* _TASKS_:
(a) List every item that the article on risk exposure management gives under its "Key results" heading.
(b) Quote the article on risk exposure management word for word, starting at "Enhanced analysis of" and ending at "become increasingly important.".

* _QUOTED PASSAGE_:
Risk Exposure Management is a Key Driver of Profitability for (Re)Insurers
Key results
Reduced exposure analysis time from days to hours.
Enabled real-time, comprehensive exposure insights and reporting.
Enhanced analysis of complex Terrorism data for profitability.
Allphins’ CEO, Laurent de la Porte, explains how underwriters can improve their approach to exposure management to enhance the ability to fully utilise their capacity limits and access more premium.
At a time when underwriters are challenged to maximise the premium income they can generate on the capacity they have been allocated, the ability to effortlessly obtain a detailed understanding of exposures and their impact on accumulation scenarios has become increasingly important.
In energy and other specialty lines, including emerging risks such as cyber, typically defined as low volume high claims value business, that need is even more pressing. In a low yield investment environment , the pressure to write more risks comes with the need to ensure that the risks assumed do not threaten the maximum loss limits that have been placed on the book of business. This need is exacerbated by the increasing scrutiny from shareholders and regulators.
Regulatory Pressure
Globally regulatory authorities are moving to risk-based systems which demand that insurers and reinsurers can clearly evidence their ability to understand and accurately measure their exposures. That low volume high value nature of the specialty classes has seen regulations take a tougher stance on capital requirements for these risks. Regimes such as Solvency II demand a higher level of capital reserving to support specialty underwriting operations, than is required for other classes of business such as household and motor, given the size of the potential claims from a single event. Therefore, there is greater pressure to deliver more granular evidence on your exposures in order to enhance your ability to free up capital, and access more premium.

* _INFORMATION SHOWN_:
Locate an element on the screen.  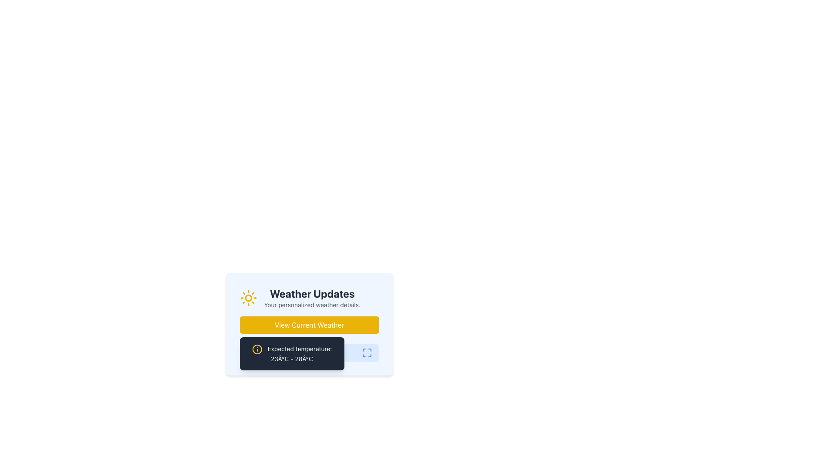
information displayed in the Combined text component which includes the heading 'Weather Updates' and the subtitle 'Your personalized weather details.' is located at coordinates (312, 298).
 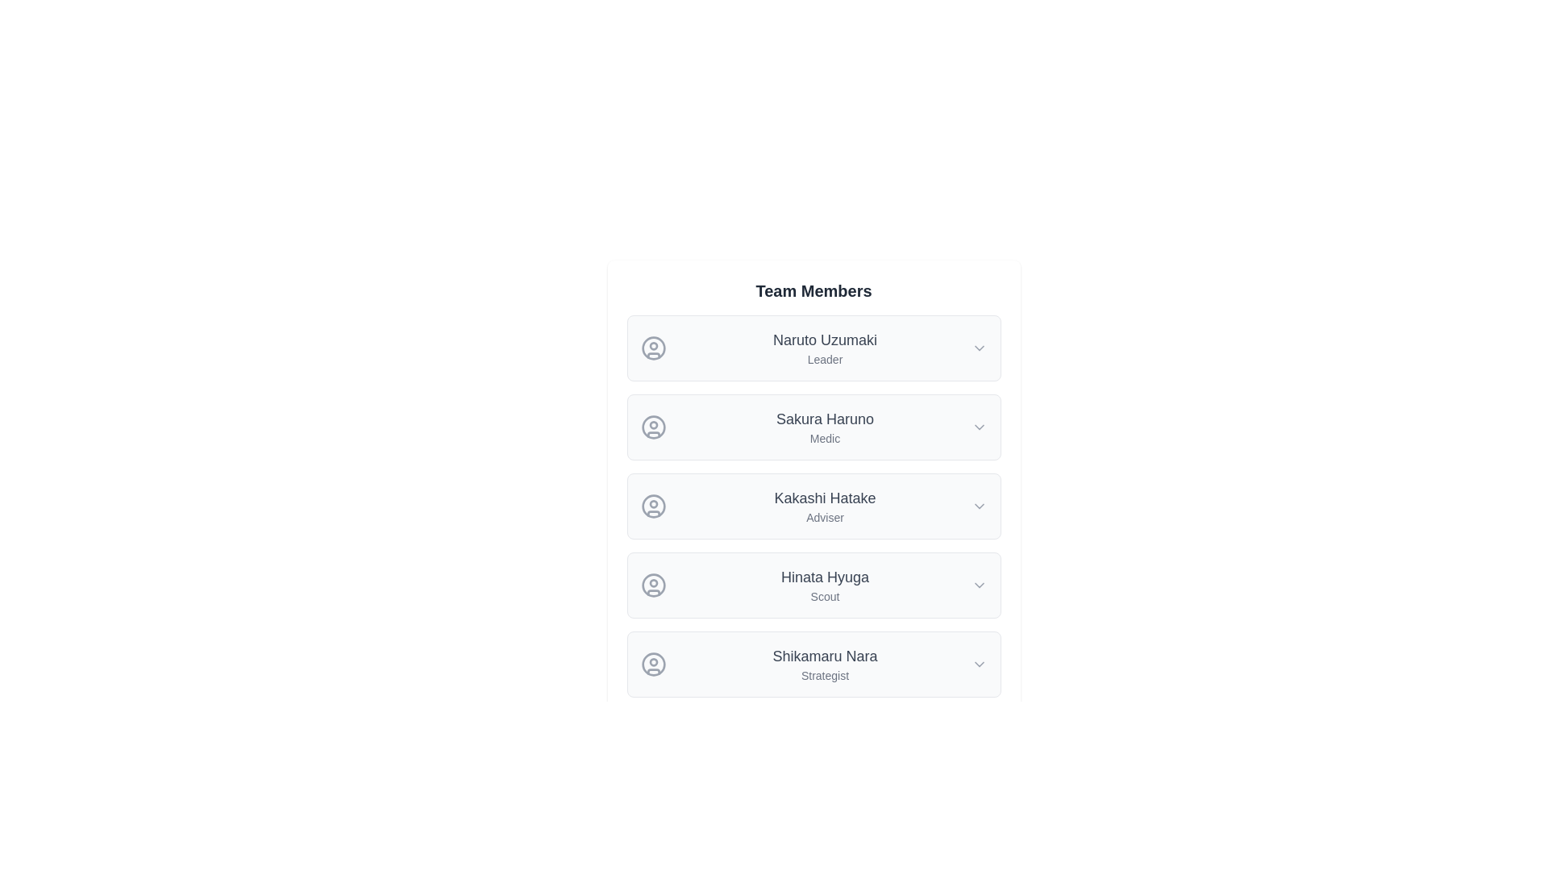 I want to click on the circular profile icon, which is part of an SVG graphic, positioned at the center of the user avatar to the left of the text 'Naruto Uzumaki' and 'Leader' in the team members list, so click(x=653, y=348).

* _THE REPLIES_:
(a)
- Reduced exposure analysis time from days to hours.
- Enabled real-time, comprehensive exposure insights and reporting.
- Enhanced analysis of complex Terrorism data for profitability.

(b)
Enhanced analysis of complex Terrorism data for profitability.
Allphins’ CEO, Laurent de la Porte, explains how underwriters can improve their approach to exposure management to enhance the ability to fully utilise their capacity limits and access more premium.
At a time when underwriters are challenged to maximise the premium income they can generate on the capacity they have been allocated, the ability to effortlessly obtain a detailed understanding of exposures and their impact on accumulation scenarios has become increasingly important.